##### DATENZEILEN #####
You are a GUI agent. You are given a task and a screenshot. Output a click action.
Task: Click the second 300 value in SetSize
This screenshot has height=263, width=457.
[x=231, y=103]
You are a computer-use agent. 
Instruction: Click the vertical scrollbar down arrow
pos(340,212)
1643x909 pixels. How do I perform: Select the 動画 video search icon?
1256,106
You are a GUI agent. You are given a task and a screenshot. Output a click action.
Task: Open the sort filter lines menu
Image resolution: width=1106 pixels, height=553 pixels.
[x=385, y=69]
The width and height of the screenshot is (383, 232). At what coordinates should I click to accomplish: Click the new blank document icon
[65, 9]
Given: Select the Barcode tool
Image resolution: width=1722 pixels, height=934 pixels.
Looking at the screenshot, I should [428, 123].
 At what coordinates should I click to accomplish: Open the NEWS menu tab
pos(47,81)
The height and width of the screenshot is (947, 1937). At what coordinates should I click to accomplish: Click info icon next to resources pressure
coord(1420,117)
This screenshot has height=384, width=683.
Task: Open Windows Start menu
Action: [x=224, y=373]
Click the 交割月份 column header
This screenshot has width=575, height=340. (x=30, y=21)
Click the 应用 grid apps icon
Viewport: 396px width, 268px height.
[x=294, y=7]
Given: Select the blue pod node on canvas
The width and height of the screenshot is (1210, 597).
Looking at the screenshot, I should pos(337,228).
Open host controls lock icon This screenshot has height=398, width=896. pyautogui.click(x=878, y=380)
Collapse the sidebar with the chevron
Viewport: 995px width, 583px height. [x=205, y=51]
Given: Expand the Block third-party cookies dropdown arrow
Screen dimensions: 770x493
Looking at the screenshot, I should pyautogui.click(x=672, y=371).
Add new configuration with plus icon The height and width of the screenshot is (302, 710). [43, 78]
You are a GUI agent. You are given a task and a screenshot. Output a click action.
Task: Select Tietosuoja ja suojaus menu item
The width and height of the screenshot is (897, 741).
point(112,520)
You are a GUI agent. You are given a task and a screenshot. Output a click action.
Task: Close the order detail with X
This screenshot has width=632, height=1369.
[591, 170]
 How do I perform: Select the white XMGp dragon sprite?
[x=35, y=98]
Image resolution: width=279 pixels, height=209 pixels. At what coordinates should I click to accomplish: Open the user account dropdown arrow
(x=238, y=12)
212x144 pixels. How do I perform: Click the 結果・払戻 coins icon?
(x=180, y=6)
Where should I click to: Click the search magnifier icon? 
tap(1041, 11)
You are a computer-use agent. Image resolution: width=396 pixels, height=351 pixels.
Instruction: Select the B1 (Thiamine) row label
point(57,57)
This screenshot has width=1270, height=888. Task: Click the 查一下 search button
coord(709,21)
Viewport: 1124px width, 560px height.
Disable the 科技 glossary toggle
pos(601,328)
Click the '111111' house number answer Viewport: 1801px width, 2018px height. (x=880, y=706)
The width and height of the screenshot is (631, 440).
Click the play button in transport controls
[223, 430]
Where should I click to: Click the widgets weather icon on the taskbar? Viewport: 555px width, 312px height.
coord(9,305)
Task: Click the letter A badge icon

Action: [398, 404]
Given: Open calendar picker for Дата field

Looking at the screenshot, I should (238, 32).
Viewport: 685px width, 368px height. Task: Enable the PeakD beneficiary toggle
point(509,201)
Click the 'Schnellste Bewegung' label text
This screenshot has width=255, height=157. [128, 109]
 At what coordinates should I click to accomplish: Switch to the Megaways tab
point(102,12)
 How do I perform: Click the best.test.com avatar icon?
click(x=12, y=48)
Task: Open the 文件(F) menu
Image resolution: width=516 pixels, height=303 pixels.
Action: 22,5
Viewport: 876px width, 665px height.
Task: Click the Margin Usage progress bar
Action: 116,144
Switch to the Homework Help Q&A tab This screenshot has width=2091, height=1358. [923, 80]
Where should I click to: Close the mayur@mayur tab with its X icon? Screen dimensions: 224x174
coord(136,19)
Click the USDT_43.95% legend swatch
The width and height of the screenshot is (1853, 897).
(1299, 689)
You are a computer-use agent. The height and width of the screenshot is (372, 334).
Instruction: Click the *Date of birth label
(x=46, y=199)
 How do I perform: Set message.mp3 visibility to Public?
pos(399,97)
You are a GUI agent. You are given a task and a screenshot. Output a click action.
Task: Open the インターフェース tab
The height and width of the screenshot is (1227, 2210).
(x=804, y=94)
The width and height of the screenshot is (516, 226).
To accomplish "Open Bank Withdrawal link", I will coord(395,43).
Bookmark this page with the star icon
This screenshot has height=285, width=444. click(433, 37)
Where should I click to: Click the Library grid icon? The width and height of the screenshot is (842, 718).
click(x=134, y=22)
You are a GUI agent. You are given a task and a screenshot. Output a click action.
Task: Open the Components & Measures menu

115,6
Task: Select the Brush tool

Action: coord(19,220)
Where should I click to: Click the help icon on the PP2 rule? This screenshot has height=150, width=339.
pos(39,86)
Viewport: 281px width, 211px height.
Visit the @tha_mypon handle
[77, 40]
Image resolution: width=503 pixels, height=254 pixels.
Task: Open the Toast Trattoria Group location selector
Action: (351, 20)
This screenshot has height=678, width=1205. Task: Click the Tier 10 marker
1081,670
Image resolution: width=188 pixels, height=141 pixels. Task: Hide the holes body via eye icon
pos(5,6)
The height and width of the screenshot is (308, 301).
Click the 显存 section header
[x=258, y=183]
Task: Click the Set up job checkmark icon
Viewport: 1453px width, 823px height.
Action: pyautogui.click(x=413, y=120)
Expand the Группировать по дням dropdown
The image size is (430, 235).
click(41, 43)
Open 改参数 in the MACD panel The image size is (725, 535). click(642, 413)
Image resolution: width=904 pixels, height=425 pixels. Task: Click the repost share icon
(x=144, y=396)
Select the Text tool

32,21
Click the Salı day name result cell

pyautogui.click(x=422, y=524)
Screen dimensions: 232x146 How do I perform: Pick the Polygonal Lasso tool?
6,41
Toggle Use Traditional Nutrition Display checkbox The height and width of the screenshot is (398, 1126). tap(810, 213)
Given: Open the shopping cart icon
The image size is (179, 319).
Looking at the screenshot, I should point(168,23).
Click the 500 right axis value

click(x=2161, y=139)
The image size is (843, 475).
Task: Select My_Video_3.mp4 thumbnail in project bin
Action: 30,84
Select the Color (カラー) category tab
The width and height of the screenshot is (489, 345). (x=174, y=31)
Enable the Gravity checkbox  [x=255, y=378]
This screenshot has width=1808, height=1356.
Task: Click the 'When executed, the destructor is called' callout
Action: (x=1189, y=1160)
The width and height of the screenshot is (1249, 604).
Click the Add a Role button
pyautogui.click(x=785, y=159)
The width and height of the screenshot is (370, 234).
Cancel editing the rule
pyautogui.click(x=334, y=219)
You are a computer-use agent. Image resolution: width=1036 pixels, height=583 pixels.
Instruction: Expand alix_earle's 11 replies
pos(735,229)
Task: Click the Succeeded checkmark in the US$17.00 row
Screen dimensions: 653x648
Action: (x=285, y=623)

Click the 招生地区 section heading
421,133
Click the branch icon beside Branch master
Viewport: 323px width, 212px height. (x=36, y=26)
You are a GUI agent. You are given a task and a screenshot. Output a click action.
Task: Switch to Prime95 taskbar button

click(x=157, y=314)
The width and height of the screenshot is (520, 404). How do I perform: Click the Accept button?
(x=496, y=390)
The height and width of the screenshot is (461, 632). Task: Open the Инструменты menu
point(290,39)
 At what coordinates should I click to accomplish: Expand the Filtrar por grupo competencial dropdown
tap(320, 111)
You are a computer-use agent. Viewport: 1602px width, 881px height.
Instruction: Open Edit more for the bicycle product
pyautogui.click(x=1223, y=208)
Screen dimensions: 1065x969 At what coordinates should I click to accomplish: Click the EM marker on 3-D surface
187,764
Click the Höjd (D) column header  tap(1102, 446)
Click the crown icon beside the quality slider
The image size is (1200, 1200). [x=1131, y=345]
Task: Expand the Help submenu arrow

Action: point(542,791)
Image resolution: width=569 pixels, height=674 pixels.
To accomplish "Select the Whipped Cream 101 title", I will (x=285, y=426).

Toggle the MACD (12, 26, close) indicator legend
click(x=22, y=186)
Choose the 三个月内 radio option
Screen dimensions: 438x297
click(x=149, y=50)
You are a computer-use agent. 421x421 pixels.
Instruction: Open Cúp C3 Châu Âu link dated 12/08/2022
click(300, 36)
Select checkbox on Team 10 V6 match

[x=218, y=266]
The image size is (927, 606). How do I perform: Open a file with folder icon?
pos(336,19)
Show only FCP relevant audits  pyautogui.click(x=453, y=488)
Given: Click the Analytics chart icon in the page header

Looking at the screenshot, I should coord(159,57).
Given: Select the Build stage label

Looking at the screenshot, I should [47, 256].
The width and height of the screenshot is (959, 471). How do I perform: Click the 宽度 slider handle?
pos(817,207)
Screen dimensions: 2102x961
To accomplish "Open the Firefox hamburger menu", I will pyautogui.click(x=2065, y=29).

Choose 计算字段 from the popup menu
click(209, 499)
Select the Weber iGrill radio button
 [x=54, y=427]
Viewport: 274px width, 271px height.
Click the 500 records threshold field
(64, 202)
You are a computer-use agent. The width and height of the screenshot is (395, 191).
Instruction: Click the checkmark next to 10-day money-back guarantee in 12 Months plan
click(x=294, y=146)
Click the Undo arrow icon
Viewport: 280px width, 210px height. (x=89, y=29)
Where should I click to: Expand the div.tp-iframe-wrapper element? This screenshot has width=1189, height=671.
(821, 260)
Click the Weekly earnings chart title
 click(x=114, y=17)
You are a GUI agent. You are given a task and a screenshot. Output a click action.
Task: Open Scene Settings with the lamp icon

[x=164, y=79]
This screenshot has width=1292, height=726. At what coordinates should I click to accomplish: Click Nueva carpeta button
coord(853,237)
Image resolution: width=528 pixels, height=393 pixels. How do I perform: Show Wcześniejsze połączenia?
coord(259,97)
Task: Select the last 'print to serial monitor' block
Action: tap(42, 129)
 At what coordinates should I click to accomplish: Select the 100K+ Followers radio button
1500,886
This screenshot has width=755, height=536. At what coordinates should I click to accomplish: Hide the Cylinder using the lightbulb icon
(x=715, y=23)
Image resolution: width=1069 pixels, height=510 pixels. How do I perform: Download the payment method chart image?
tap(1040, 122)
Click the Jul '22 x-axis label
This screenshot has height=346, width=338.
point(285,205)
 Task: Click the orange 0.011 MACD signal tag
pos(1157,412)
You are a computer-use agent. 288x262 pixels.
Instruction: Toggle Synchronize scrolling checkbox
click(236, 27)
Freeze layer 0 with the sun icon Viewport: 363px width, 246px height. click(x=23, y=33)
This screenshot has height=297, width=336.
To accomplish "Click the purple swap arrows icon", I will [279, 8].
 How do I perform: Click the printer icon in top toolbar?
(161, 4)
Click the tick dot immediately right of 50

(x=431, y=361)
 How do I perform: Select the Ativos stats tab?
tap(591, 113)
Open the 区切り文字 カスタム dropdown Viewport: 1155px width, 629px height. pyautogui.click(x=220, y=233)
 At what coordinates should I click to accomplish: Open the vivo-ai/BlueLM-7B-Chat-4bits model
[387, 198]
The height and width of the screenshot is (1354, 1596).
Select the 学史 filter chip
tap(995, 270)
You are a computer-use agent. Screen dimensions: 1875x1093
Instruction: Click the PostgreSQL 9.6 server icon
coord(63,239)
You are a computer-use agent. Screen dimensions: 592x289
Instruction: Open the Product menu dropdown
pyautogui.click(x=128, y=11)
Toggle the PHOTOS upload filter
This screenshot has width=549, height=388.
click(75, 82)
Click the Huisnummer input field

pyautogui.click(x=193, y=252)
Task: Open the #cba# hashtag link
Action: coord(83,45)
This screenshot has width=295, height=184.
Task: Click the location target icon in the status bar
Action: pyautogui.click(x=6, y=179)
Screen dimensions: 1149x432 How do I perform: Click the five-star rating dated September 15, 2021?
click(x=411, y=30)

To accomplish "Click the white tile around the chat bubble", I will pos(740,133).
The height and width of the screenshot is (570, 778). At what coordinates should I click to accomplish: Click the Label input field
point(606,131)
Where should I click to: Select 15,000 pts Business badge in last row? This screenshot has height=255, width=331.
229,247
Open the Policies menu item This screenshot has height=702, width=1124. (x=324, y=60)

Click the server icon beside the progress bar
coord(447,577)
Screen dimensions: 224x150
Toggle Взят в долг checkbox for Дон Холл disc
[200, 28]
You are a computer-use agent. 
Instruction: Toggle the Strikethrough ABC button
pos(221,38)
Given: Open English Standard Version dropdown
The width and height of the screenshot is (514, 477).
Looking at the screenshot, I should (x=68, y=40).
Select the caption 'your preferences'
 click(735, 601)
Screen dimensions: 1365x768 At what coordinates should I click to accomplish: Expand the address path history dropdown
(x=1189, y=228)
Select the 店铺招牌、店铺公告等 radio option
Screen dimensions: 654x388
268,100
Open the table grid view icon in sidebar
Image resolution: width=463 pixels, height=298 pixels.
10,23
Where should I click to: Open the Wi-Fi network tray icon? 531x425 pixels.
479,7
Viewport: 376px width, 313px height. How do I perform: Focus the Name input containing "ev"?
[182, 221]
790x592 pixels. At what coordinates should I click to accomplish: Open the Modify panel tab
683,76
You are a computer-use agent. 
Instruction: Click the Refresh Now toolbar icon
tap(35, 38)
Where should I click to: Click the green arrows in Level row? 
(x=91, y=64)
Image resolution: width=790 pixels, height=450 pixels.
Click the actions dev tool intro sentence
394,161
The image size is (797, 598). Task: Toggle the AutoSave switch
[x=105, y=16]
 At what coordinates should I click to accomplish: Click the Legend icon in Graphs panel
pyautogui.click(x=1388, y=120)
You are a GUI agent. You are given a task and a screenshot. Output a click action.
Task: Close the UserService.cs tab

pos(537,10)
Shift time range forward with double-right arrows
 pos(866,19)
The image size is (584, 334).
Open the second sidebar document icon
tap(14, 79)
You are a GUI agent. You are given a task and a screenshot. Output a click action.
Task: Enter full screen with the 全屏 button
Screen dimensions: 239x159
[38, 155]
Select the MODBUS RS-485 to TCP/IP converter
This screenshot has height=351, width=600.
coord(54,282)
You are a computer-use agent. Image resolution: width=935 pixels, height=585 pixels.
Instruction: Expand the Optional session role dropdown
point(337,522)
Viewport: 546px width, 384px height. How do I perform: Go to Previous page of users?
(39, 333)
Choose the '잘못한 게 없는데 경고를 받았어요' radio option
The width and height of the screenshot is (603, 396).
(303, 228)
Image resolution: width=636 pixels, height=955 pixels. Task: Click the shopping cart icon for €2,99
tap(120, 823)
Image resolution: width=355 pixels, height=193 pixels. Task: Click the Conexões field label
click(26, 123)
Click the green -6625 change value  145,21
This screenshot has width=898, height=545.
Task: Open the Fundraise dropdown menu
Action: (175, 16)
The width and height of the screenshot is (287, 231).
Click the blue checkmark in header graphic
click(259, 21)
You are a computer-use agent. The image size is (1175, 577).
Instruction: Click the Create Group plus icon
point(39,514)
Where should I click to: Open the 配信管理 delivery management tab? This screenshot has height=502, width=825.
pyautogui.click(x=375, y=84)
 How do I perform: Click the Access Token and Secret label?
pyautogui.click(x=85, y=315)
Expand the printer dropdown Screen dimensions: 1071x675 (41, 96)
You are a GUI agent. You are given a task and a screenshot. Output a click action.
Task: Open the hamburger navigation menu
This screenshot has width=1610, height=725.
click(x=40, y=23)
#####
**DEINE AUFGABE:** Schreibe die Zeilen unverändert ab. Beginne bei der Zeile mit "Image resolution: width=279" und höre nach der Zeile mit "coord(9,305)" auf.

**SCHRIFTLICHE ANTWORT:**
Image resolution: width=279 pixels, height=209 pixels. At what coordinates should I click to accomplish: Open the user account dropdown arrow
(x=238, y=12)
212x144 pixels. How do I perform: Click the 結果・払戻 coins icon?
(x=180, y=6)
Where should I click to: Click the search magnifier icon? 
tap(1041, 11)
You are a computer-use agent. Image resolution: width=396 pixels, height=351 pixels.
Instruction: Select the B1 (Thiamine) row label
point(57,57)
This screenshot has width=1270, height=888. Task: Click the 查一下 search button
coord(709,21)
Viewport: 1124px width, 560px height.
Disable the 科技 glossary toggle
pos(601,328)
Click the '111111' house number answer Viewport: 1801px width, 2018px height. (x=880, y=706)
The width and height of the screenshot is (631, 440).
Click the play button in transport controls
[223, 430]
Where should I click to: Click the widgets weather icon on the taskbar? Viewport: 555px width, 312px height.
coord(9,305)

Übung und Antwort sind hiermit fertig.